By the end of January, many people should have received their W-2’s and other income documents. You may think that the prior tax year is pretty much over and all that’s left is to tally up all the numbers then figure out the best ways to maximize deductions in order to lower the total taxes then file your taxes, but there are still ways to go back in time and adjust last year’s totals without the complications of searching for various deductions, many of which no longer apply after December 31st.
Individual Retirement Account (IRA) contributions can be made toward last year’s contribution limit. This action reduces your taxable income by the amount contributed. You won’t be able to withdraw IRA money until retirement unless you pay income taxes and a penalty, but that’s the point of an IRA.

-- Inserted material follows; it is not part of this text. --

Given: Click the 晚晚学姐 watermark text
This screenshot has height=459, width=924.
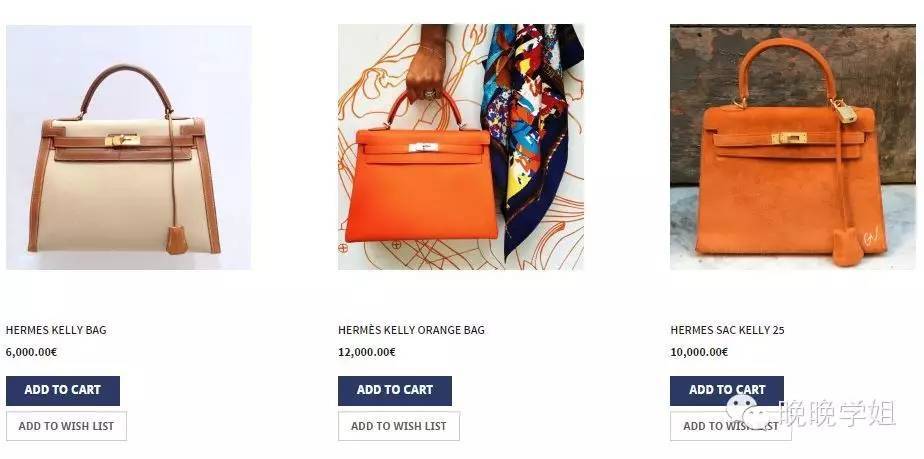Looking at the screenshot, I should (x=837, y=413).
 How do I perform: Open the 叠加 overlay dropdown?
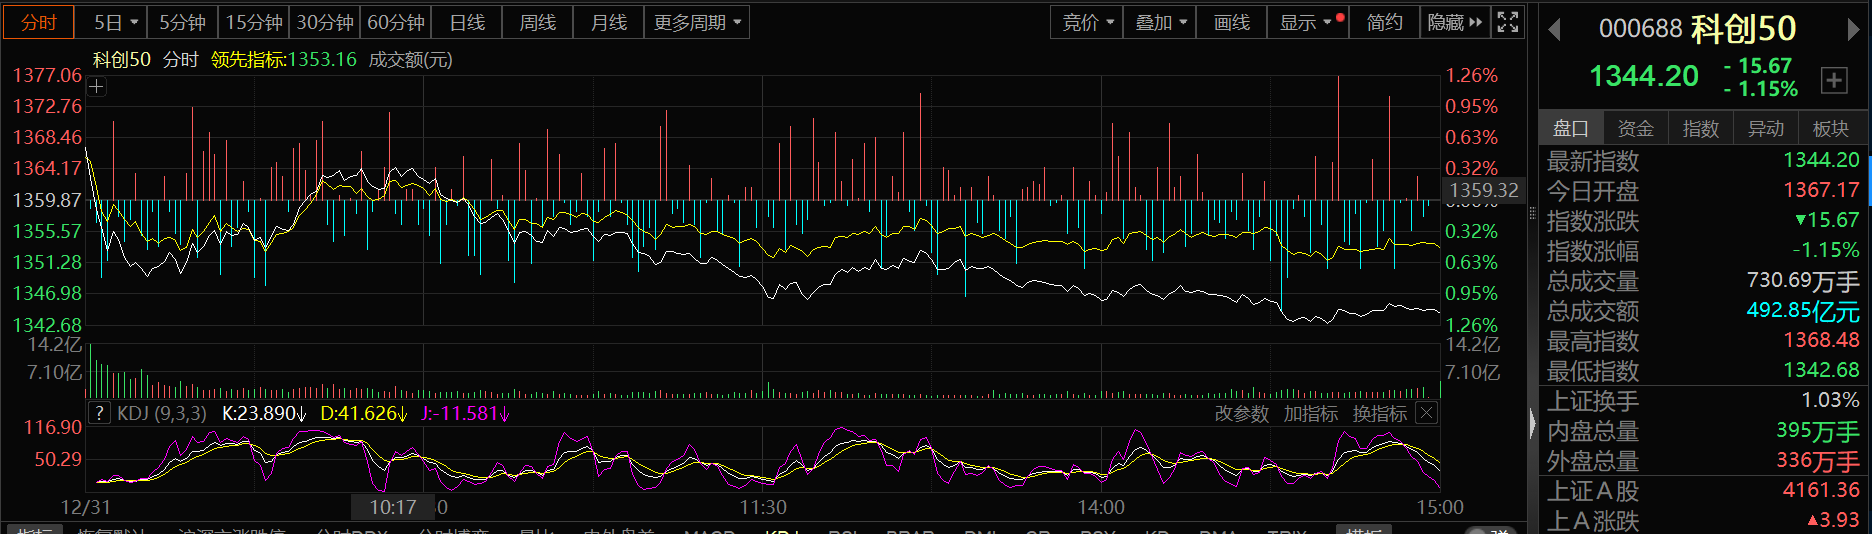click(x=1160, y=22)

Health Savings Accounts (HSA) work similarly to IRAs but the money is designated for health related expenses (even buying over the counter aspirin). The only way to get an HSA is through a high deductible health care plan, which many employers now offer alongside standard HMO and PPO plans. HSAs are arguably superior to IRAs, but this benefit is offset by lower contribution limits.
Roth IRAs are a type of IRA where instead of saving on taxes this year, you pay taxes now and never have to pay taxes on capital gains from investing it. This reduces future taxes. One annual contribution limit applies to the combined total of IRA and Roth IRA contributions, so you are given the choice of when to pay these taxes – this year or in the future. One strategy for some people who are on the border between tax brackets is to first max out to the HSA contribution limit, then contribute to the IRA until you cross the threshold to the lower tax bracket, and put the rest into a Roth IRA.
What I like about these tax tricks is that unlike deductions from things like charitable giving, there is no need to spend money to save on taxes. Money invested in an IRA or HSA is still your money, and better yet, it is able to grow under better tax conditions. This is one way to earn the same income and investment returns as others, but still beat them at after tax basis.